Werken voor gitaar : Sonata opus 69, Fandanguillo opus 36, Sevillana opus 29,
Rafaga opus 53, Homenaje a Tarrega ( Garrotin y Soleares ) opus 61.
Johan
Thysius (ca. 1578-1653) Te Amsterdam
verschijnt in 1600 het Luytboek van Johan Thysius (Thijs), met enkele
oorspronkelijke stukken en veel bewerkingen van dansen uit de 16de eeuw. Johan
Thysius, bibliofiel, was priester te Rotterdam (begin 17de eeuw). De verzameling
die hij aanlegde ( Leiden ) omvat 528 blz.
VILLANCICO ( Sp. :
villano = boers, rustiek ). De schrijver van het eerste Spaanse woordenboek,
Cevarrubias, noemt zowel de villancico als de 'villaniesca' en geeft de volgende
definitie : 'Liederen die de boeren gewoonlijk zingen als zij zich vermaken'. Er
zijn drie soorten villancicos : de uitdrukkelijk volkse, de hoofse ( een vrolijk
liedje ) en de religieuze ( in de 17de eeuw voortgekomen uit de oorspronkelijke
). De villancico bestaat uit een aantal strofen, zgn. 'coplas', ingeleid,
afgewisseld en afgesloten door de 'estribillo'. Iedere copla bestaat weer uit
twee delen : mudanza en vuelta. De vorm is identiek met de Italiaanse ballata.
Alexander Vinitsky Alexander Vinitsky was born in Omsk ( Russia, Siberia ), in 1950. He graduated from Russian Gnesin's Academy of Music. He writes music for guitar solo and chamber music, guitar and viola ( flute ), and for guitar and chamber orchestra. His works are published in France, Belgium, Poland, USA, and Russia. Alexander conducts master classes and seminars featuring "Classical guitar in jazz," and gives concerts. He has toured throughout Poland, Germany, United Kingdom, France, Belgium, Israel, Hungary, Estonia, Ukraine and nationally in such cities as Moscow and St. Petersburg, etc.
Robert de Visée ( ca. 1650-ca. 1725 ) Frans
gitarist en componist, is een van de briljantste luitisten, gitaristen en
theorbisten aan het hof van Lodewijk XIV ( Versailles 1709-1721 ) waar hij o.m.
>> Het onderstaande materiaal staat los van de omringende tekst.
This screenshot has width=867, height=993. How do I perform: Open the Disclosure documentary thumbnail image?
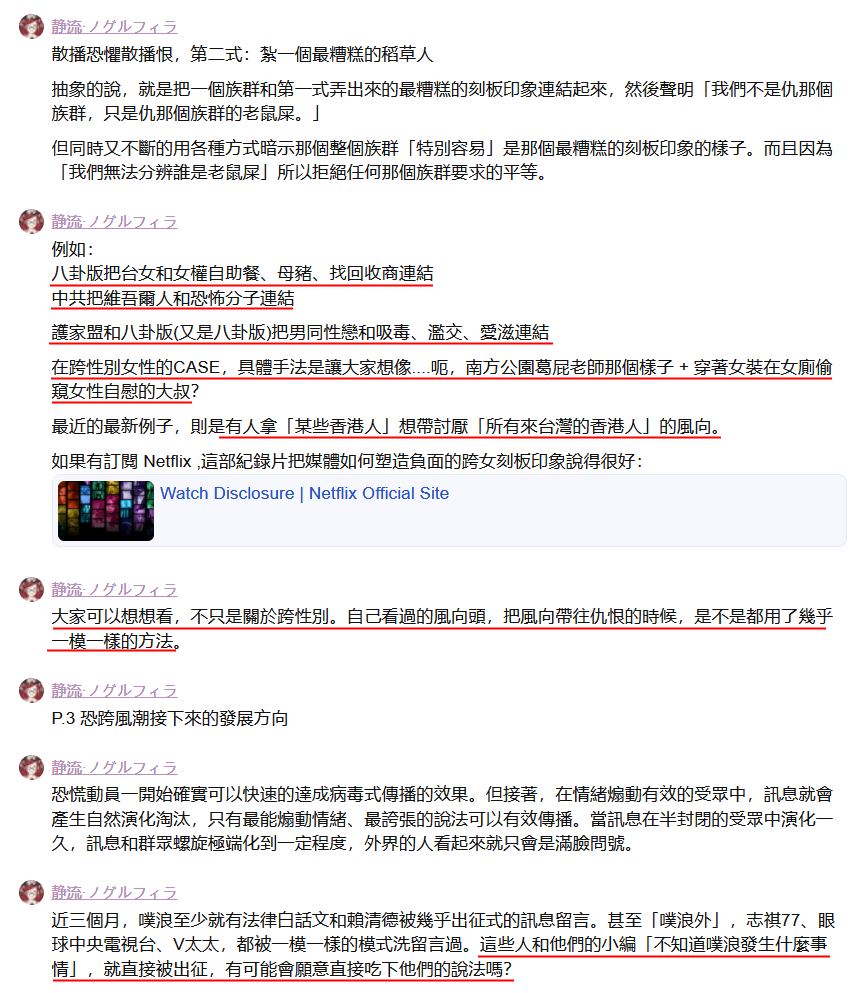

gitaarles geeft aan de dauphin en aan de koning. In 1721 trekt hij zich terug
ten voordele van zijn zoon François.
Dick Visser ( 1926- ) Hoorn ( Noord-Holland ). Studeerde aan het Muzieklyceum te Amsterdam ( leraar Gerard Gest ) en aan het Conservatorium te Madrid. Hoofdleraar gitaar aan de Conservatoria van Amsterdam en Utrecht. Componeert voor gitaar. Werken : «Expo» voor twee gitaren, «Anti & Symmetria», «Tres Canciones Populares Mexicanas» voor drie gitaren ( La Valentino ; Las Mananitas ; La Pajarera ), «Suite in Rasgueado en Punteado» ( zesdelig : Prelude, Allemande, Courante, Sarabande, Gigue, Chaconne ), «Sevillanas», «Soleares en Mi», «Expressieve muziek» (Eerste dans, Passacaglia, Canon, Tweede dans, Fuga ), «Danza Mora», «Studies», «De luitspeler», «Romance d'Amor», enz.
http://www.gitaarplakboek.nl/VisserD.htm
Volt Een snelle dans in 3-delige maat, afkomstig uit de Provence en gekenmerkt door een levendig en fors karakter. De volt was zeer populair in de 2de helft van de 16de en het begin van de 17de eeuw.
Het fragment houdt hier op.